Это была коллизия, мучившая лучшие умы той эпохи. Обратимся еще раз к Лермонтову и перечтем «Демона». Тут тоже отзывается «Фауст», но еще отчетливее – Байрон, а в особенности его драмы. Он напоминает о себе и вложенным в уста Демона презрением к плоской добродетели, и порывами к ничем не стесненной свободе: всегда, во всем. Он словно бы незримо присутствует и в этой вызывающей апологии зла, коль скоро условия жизни враждебны настоящему добру, и в бескрайней тоске, которая преследует Демона как фатум:

Моя ж печаль бессменно тут,
И ей конца, как мне, не будет;

Но главное – он как бы предуказывает конечную мысль «Демона»: абсолютная свобода личности недостижима, да и не нужна. У Лермонтова эта мысль выражена образами, схожими с байроновскими, однако чаще бывало, что к ней приходили, с Байроном споря. В нем видели лишь индивидуалиста, готового всем пожертвовать ради своего идеала, а идеалом оказывался человек, преодолевший зависимость от окружающей жизни, порвавший с нею бесповоротно и, как Манфред, обрушивающий громы и молнии на головы приспособленцев, которые рабски следуют ее законам:

Кто хочет, чтоб ничтожество признало
Его своим властителем, тот должен
Уметь перед ничтожеством смиряться,
Повсюду проникать и поспевать
И быть ходячей ложью. Я со стадом
Мешаться не хотел, хотя бы мог
Быть вожаком. Лев одинок – я тоже.

Лермонтов прочел Байрона несравненно тоньше, глубже, уловив и ярость бунта, одушевляющую его героев, и свойственное им соединение героики со скепсисом, безверьем, сомнениями, и неотвратимость катастроф, которыми увенчивается их путь. Там, где другие находили только гордость одиночки, Лермонтов обнаружил драму, порожденную временем и на собственный лад изведанную каждым, кто заплатил романтическому пониманию реальности необходимую дань.

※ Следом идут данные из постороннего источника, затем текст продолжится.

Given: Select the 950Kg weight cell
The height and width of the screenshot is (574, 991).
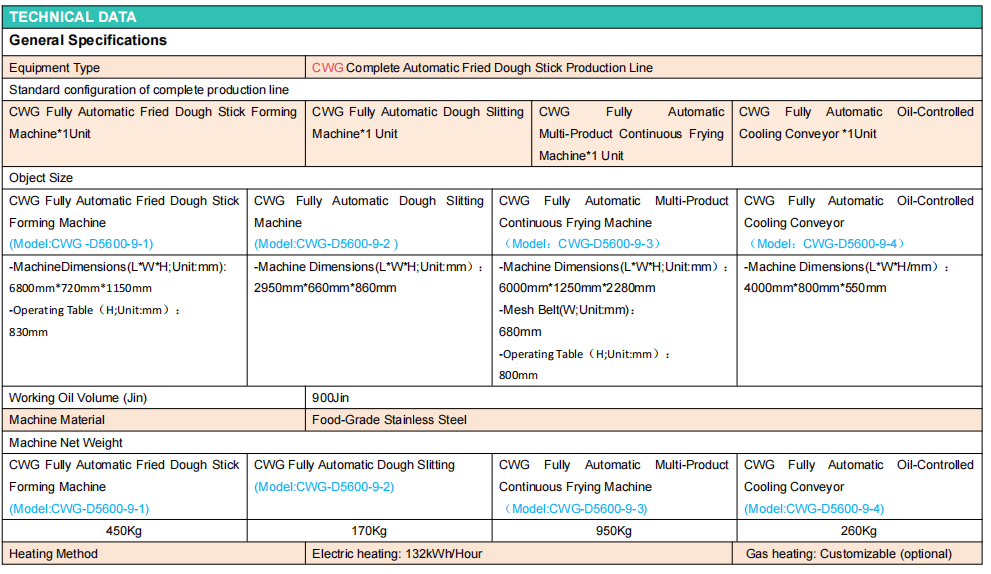Looking at the screenshot, I should click(x=615, y=531).
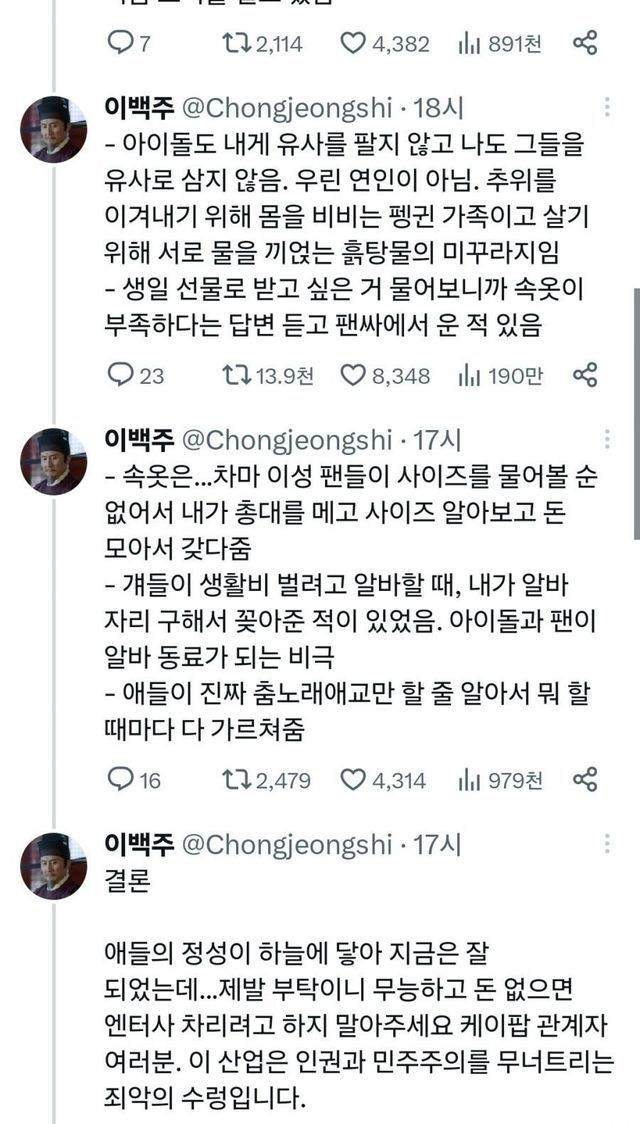Open @Chongjeongshi handle on the 결론 tweet
The image size is (640, 1124).
coord(287,845)
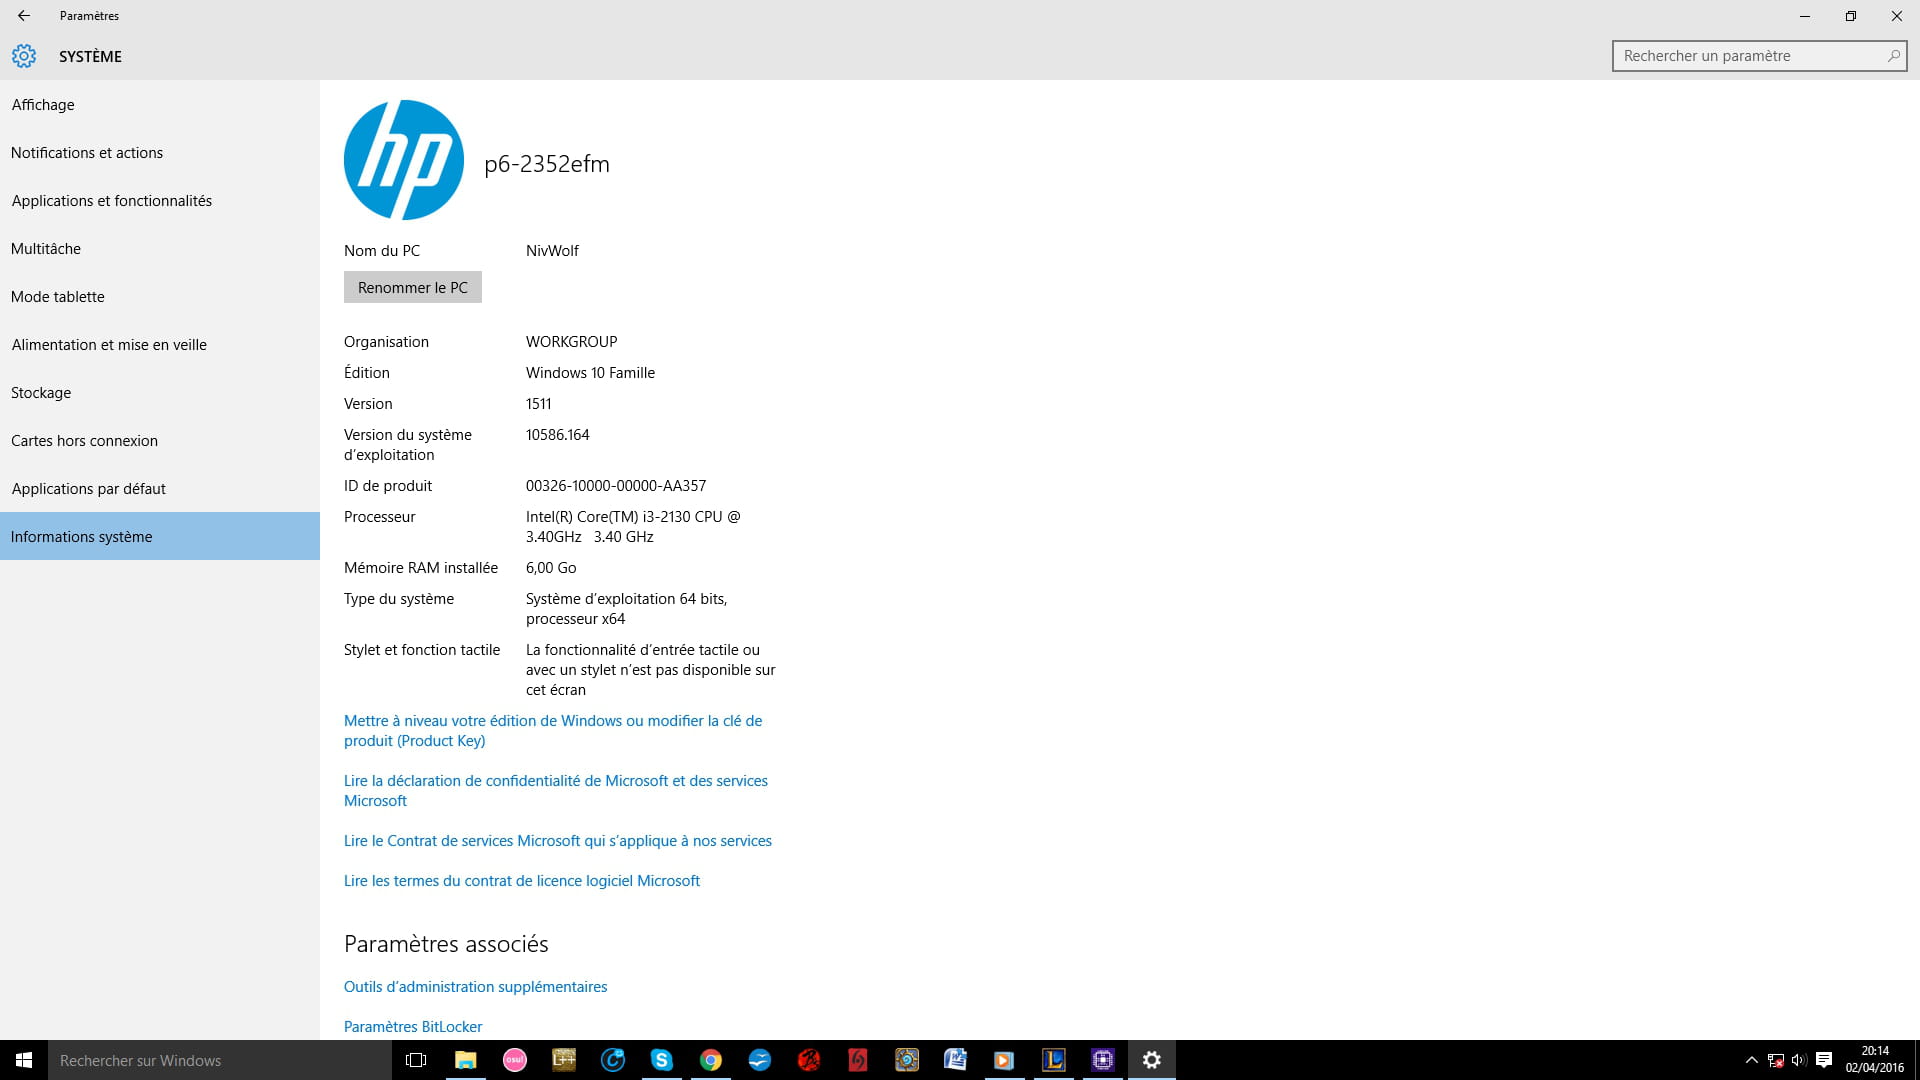Click the Rechercher un paramètre field
The height and width of the screenshot is (1080, 1920).
pyautogui.click(x=1745, y=56)
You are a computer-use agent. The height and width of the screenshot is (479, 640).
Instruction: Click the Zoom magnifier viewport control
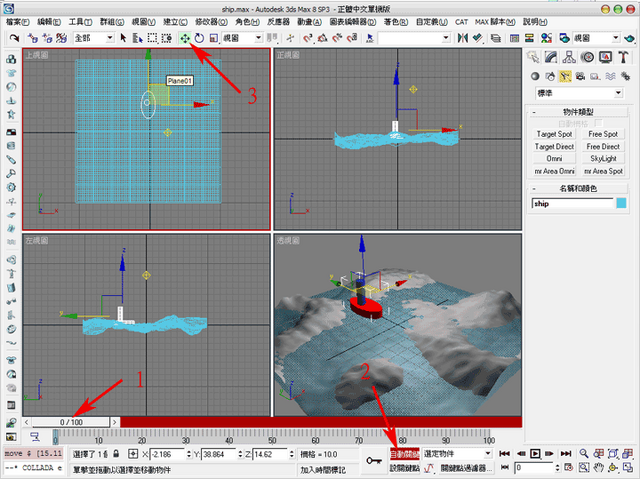coord(584,454)

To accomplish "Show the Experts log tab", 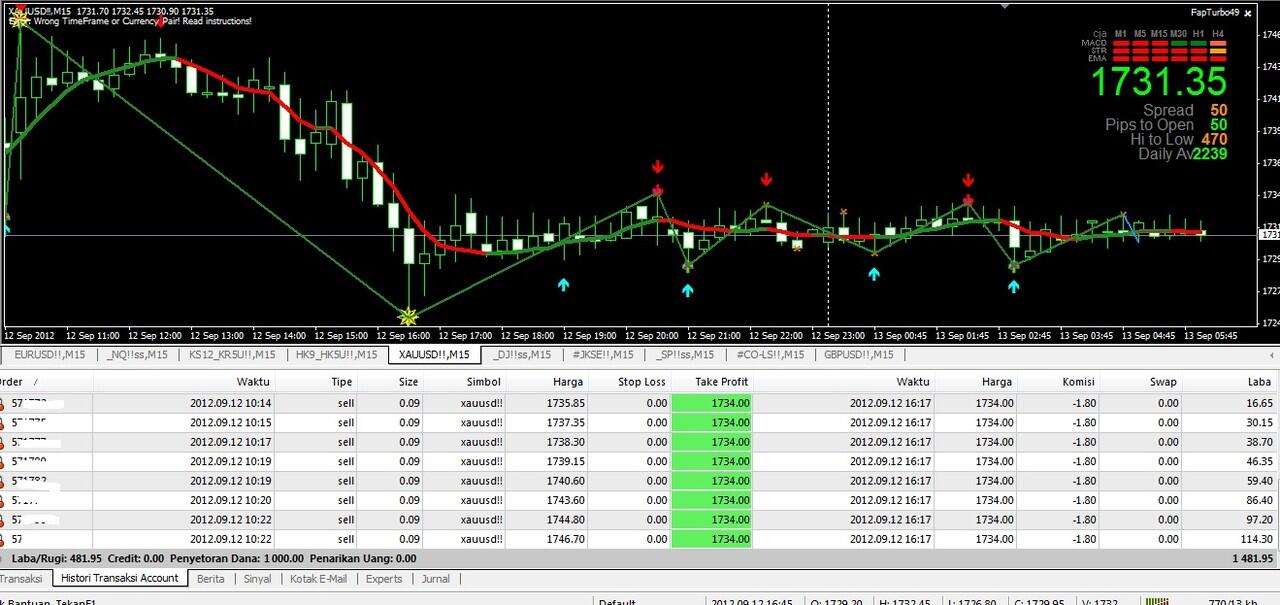I will tap(384, 578).
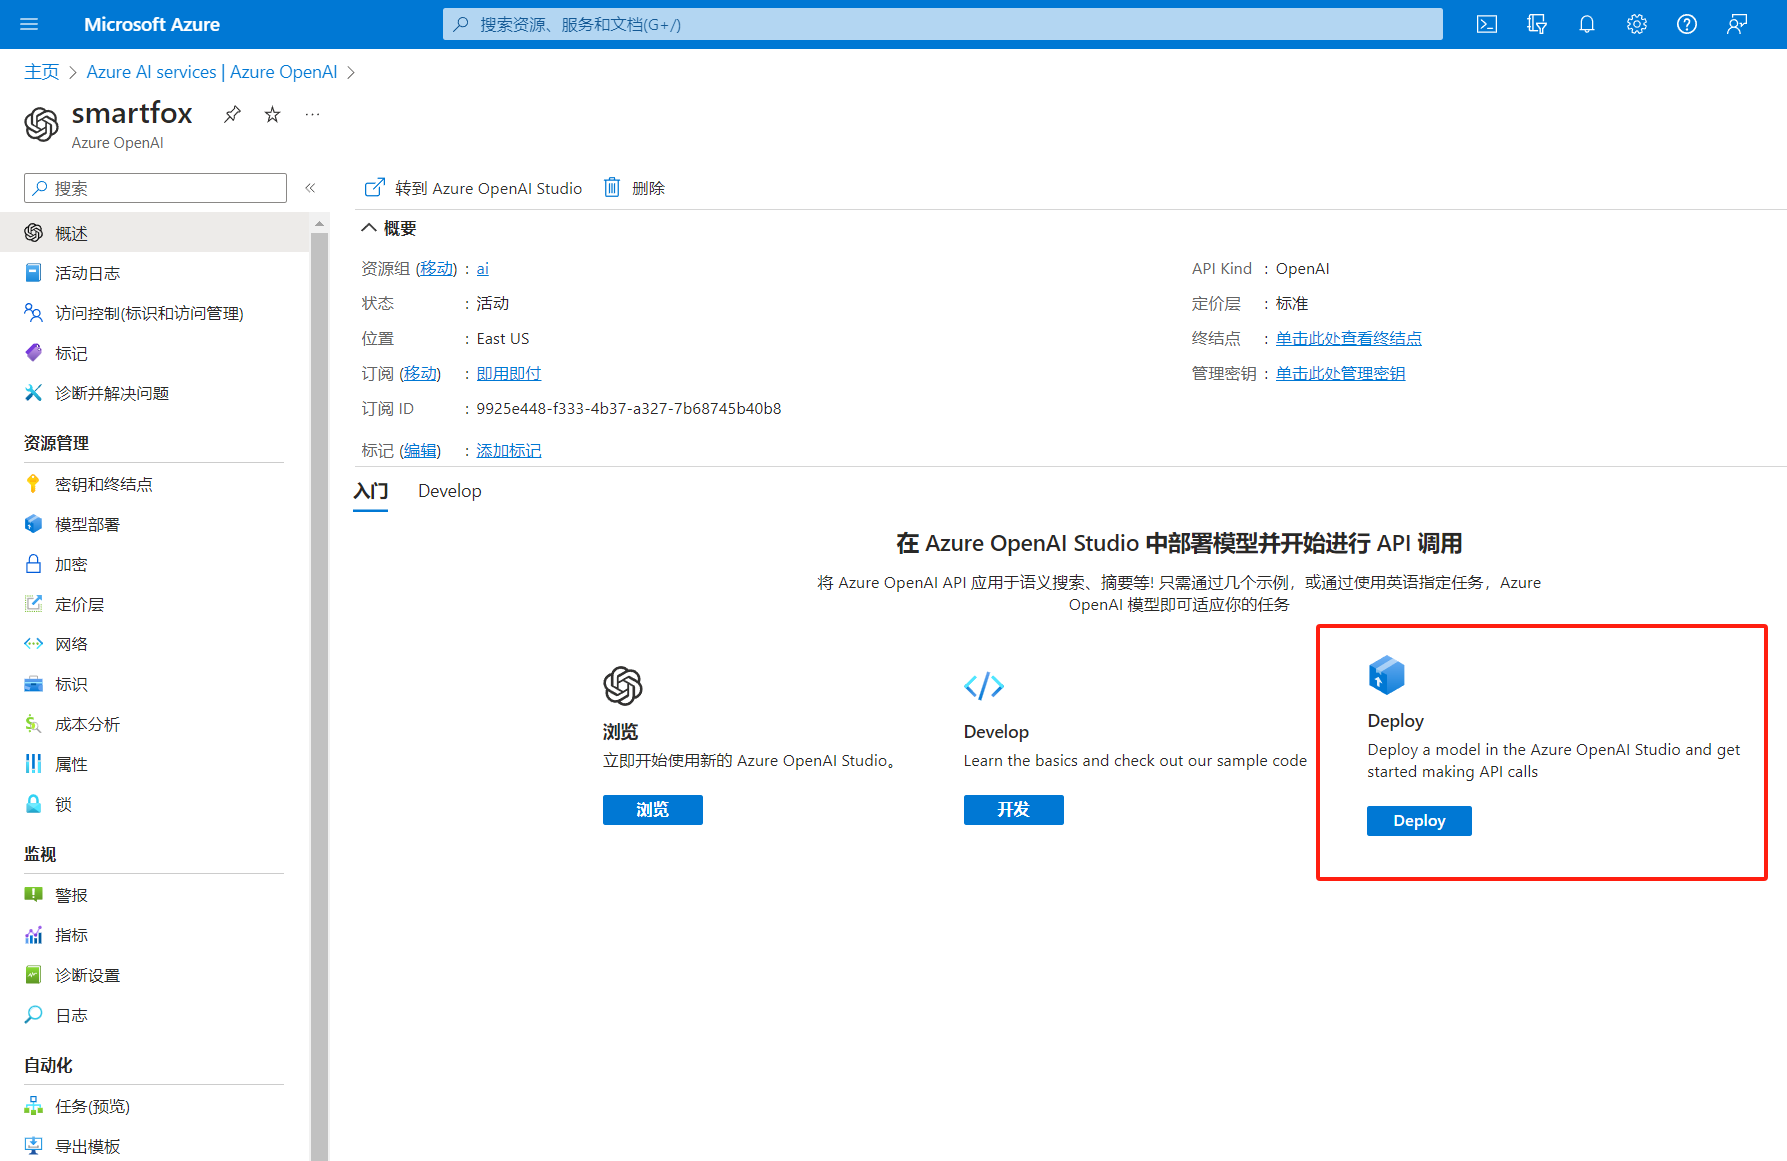Add smartfox to favorites with star icon
The width and height of the screenshot is (1787, 1161).
[x=272, y=114]
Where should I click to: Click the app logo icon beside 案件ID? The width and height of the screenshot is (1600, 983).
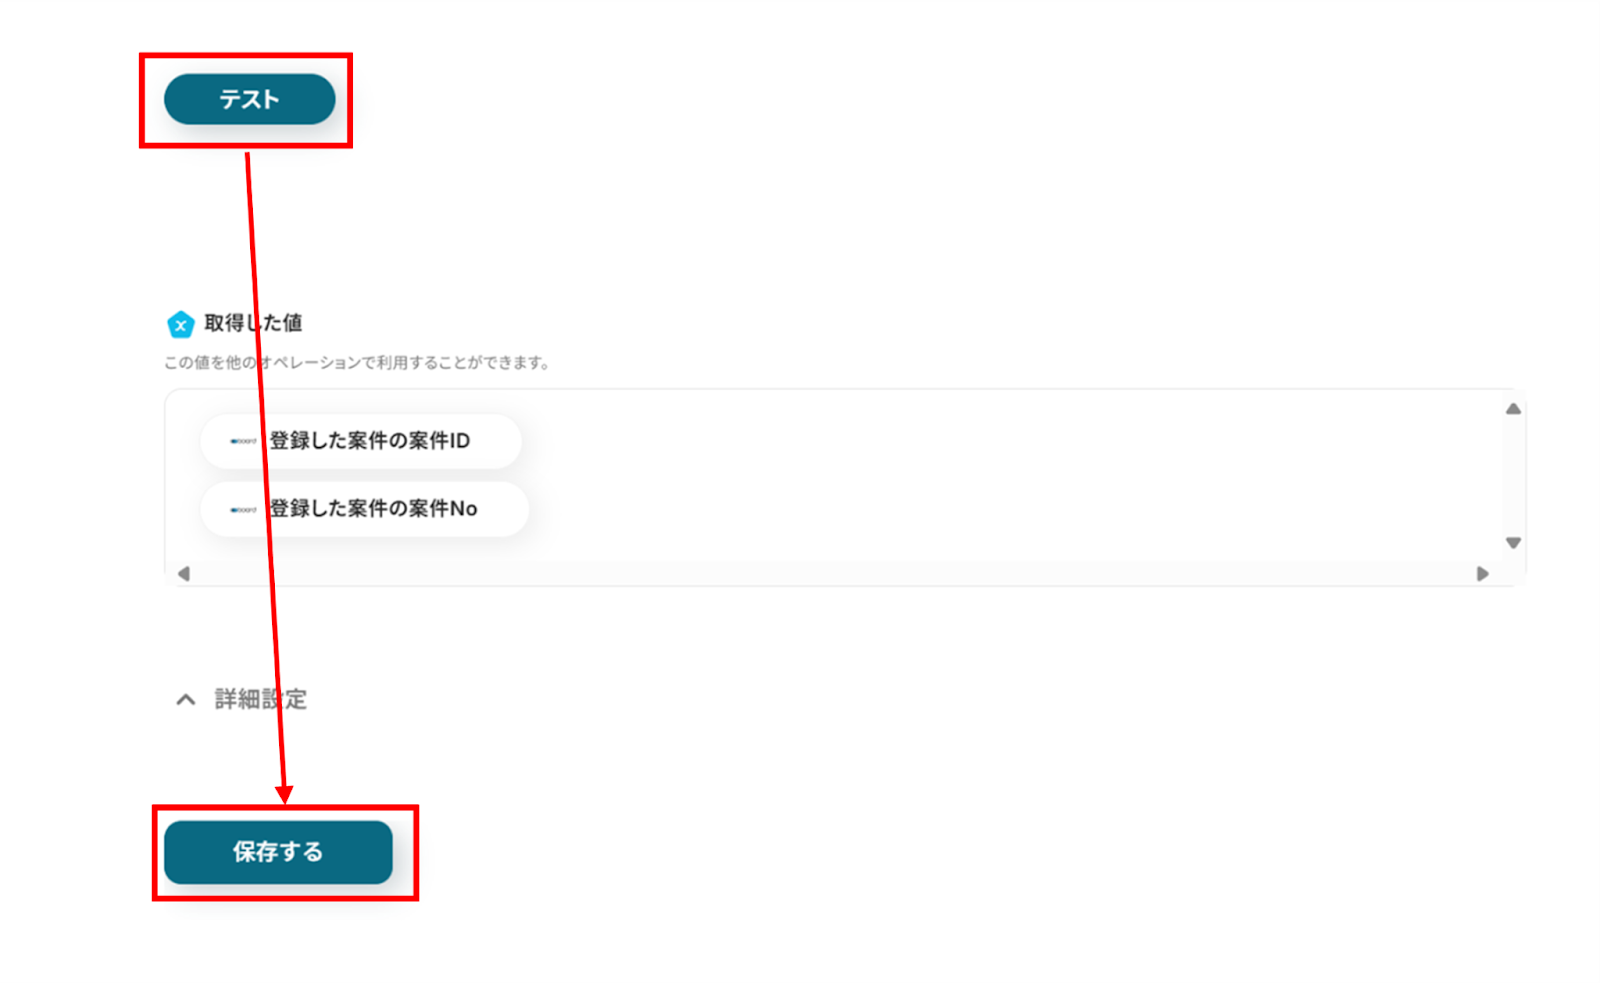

И может быть, даже не столько по самим пьесам Байрона, сколько по лермонтовской интерпретации коллизий, в них развертывающихся, видно, какой глубиной обладают эти противоречия, эти центральные конфликты, которые «Манфредом» и «Каином» были впервые обозначены. Собственно, весь XIX век пройдет под знаком их осмысления. А мотивы, которыми определяются поступки заглавных героев, останутся жить, когда самого Байрона уже давно не будет на свете.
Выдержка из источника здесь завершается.